- **Records for the exercise**:
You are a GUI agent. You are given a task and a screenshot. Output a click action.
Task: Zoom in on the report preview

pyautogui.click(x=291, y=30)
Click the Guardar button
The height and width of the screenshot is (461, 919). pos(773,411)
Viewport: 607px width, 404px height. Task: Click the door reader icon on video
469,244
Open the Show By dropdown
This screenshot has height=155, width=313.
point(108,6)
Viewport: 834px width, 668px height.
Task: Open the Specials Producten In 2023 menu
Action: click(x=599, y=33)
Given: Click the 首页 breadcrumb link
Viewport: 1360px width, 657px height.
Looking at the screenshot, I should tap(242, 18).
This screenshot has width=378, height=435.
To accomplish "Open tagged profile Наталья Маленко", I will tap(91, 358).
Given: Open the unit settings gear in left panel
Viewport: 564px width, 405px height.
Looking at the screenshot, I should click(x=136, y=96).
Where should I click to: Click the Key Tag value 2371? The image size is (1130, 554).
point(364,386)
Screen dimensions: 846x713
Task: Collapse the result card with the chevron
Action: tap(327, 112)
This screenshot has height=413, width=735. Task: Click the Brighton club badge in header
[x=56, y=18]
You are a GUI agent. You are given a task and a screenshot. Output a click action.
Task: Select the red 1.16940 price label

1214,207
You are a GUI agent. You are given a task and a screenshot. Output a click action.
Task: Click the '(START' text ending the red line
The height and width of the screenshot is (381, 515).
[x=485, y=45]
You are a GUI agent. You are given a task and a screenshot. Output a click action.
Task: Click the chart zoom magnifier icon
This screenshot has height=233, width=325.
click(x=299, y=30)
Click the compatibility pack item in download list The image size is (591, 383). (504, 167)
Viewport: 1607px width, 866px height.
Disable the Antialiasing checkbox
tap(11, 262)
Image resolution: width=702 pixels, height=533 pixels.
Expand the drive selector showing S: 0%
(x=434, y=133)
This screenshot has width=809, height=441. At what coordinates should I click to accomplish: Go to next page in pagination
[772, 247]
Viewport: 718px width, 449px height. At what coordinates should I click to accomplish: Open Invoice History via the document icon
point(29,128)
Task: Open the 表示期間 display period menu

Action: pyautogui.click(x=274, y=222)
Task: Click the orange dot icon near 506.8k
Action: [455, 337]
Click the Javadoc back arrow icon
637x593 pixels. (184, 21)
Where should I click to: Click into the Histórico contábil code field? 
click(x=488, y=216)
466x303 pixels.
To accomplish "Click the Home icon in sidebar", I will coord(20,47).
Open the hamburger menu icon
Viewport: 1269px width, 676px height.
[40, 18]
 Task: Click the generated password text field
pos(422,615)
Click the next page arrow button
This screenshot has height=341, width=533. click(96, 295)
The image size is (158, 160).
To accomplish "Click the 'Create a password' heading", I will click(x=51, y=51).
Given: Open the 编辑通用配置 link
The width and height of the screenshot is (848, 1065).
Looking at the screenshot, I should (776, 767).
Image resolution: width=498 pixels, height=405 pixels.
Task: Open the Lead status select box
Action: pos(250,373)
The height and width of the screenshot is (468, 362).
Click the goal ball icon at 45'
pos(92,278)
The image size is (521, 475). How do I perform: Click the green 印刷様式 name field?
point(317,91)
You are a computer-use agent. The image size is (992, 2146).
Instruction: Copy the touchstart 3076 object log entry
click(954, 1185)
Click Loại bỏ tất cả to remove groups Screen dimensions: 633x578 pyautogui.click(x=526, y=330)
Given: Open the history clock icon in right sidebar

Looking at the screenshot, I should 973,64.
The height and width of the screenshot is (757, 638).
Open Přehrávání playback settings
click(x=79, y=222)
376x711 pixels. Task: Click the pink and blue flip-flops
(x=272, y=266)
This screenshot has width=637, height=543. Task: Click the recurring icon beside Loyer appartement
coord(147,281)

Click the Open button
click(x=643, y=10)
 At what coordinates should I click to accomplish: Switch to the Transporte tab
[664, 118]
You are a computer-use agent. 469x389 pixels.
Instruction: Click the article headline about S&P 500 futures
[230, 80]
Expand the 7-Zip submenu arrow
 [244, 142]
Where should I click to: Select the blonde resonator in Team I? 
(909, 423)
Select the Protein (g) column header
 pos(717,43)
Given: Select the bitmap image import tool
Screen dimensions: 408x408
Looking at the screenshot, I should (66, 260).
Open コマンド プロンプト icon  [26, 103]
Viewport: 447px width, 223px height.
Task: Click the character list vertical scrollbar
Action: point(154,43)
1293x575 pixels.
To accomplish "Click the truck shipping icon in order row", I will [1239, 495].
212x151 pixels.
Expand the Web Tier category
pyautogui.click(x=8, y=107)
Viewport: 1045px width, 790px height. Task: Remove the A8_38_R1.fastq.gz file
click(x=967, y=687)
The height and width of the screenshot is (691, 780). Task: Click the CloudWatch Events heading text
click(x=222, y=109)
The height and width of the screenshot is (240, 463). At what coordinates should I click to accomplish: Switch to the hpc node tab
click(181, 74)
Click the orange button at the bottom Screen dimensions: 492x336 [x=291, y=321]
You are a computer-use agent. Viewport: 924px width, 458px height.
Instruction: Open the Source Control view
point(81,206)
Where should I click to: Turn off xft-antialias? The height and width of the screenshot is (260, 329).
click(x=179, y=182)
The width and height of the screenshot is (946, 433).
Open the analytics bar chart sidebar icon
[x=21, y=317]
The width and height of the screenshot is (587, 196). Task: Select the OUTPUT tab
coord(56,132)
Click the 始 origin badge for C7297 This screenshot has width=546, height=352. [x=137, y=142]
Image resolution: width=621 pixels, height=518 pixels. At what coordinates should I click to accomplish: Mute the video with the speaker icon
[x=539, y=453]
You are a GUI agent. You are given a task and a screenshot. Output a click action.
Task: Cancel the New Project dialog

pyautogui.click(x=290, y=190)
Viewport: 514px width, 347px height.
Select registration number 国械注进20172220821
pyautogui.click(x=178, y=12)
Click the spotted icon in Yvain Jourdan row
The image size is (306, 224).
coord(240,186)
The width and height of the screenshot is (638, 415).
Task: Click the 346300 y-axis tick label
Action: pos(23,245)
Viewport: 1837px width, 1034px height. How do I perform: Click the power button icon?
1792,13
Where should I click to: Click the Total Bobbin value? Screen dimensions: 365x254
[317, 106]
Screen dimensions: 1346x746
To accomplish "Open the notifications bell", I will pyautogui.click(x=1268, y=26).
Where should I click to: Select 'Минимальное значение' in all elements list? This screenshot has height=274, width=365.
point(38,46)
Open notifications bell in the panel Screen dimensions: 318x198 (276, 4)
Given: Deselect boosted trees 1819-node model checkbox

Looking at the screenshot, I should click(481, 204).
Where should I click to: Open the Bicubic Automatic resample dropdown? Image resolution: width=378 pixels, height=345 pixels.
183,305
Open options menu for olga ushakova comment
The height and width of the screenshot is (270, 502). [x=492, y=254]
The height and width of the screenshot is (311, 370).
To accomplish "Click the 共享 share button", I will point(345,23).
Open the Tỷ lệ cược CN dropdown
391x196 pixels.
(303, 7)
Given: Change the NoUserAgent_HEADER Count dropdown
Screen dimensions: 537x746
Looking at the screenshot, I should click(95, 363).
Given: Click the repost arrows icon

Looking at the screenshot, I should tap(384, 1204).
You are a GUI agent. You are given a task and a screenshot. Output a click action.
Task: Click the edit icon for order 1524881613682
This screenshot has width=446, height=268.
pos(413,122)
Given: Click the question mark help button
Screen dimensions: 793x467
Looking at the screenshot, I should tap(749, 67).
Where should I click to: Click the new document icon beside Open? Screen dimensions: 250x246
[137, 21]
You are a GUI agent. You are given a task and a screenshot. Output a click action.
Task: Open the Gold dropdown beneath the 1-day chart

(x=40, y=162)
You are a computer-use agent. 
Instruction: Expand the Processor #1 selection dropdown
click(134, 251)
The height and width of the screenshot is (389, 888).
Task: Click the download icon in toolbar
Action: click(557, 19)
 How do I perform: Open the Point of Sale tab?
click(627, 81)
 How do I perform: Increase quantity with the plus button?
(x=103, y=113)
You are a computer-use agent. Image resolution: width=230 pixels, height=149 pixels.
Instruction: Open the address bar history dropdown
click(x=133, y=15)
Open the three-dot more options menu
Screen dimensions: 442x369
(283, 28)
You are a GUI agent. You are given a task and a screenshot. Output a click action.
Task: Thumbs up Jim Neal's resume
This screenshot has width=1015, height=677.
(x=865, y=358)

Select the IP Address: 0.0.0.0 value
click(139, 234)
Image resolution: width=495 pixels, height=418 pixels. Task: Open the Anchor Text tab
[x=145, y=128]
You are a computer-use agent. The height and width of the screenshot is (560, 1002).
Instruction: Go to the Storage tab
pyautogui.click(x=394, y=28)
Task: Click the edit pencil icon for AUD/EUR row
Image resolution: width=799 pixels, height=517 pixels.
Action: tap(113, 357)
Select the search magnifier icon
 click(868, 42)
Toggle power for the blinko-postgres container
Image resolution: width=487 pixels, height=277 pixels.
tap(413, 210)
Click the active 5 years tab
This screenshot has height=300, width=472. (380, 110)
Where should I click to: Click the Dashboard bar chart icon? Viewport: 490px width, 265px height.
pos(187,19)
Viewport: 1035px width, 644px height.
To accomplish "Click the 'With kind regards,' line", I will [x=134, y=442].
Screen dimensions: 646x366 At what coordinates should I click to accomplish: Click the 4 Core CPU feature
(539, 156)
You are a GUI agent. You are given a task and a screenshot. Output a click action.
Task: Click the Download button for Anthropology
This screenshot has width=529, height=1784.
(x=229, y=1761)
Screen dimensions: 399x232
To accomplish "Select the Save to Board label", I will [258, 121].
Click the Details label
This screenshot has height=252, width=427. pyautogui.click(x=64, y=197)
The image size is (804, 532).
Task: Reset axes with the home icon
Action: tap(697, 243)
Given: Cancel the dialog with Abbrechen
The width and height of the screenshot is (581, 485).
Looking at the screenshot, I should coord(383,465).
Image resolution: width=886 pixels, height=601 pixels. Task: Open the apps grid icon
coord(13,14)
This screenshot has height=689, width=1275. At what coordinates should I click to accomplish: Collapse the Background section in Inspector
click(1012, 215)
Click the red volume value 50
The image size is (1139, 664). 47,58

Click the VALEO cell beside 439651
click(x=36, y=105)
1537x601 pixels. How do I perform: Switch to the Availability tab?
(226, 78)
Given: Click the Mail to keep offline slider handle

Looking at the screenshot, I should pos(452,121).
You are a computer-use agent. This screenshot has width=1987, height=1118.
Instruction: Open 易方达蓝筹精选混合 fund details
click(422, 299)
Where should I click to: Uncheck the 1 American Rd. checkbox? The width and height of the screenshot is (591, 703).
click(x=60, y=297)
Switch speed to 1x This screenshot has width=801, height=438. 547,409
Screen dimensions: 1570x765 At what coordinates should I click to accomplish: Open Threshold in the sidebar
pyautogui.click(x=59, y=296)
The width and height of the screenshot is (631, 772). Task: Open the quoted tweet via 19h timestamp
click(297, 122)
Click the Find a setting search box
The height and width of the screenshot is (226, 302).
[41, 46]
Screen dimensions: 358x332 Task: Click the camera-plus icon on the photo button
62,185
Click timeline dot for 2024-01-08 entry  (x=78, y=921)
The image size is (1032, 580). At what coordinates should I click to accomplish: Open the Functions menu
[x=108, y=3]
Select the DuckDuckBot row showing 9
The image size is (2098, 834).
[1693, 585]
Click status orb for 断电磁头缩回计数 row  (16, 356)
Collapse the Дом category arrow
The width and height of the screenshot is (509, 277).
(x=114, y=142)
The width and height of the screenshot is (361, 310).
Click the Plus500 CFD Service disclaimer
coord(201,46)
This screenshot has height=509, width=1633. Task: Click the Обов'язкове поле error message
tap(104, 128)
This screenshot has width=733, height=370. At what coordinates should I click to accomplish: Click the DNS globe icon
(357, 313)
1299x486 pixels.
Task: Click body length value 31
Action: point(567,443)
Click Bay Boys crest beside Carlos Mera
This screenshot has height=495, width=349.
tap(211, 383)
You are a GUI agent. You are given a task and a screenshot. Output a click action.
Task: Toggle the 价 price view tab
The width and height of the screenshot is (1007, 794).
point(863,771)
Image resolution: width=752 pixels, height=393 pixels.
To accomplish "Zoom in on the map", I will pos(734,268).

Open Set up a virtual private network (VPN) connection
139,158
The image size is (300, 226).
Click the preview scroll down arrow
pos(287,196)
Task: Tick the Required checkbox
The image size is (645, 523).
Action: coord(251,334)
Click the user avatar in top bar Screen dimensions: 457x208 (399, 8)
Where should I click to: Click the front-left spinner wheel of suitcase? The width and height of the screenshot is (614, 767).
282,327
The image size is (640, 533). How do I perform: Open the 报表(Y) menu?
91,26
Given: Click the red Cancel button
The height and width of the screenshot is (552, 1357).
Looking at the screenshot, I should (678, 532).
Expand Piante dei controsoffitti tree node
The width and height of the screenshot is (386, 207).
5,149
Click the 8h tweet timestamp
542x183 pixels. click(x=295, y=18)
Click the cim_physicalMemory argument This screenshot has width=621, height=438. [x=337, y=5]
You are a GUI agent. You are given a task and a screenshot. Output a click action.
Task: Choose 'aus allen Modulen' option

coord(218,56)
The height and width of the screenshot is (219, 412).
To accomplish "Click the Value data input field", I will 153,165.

- **The task**:
Tell how many lines in the data hold the string "edit". Only the number is wanted.

- **Exercise response**:
2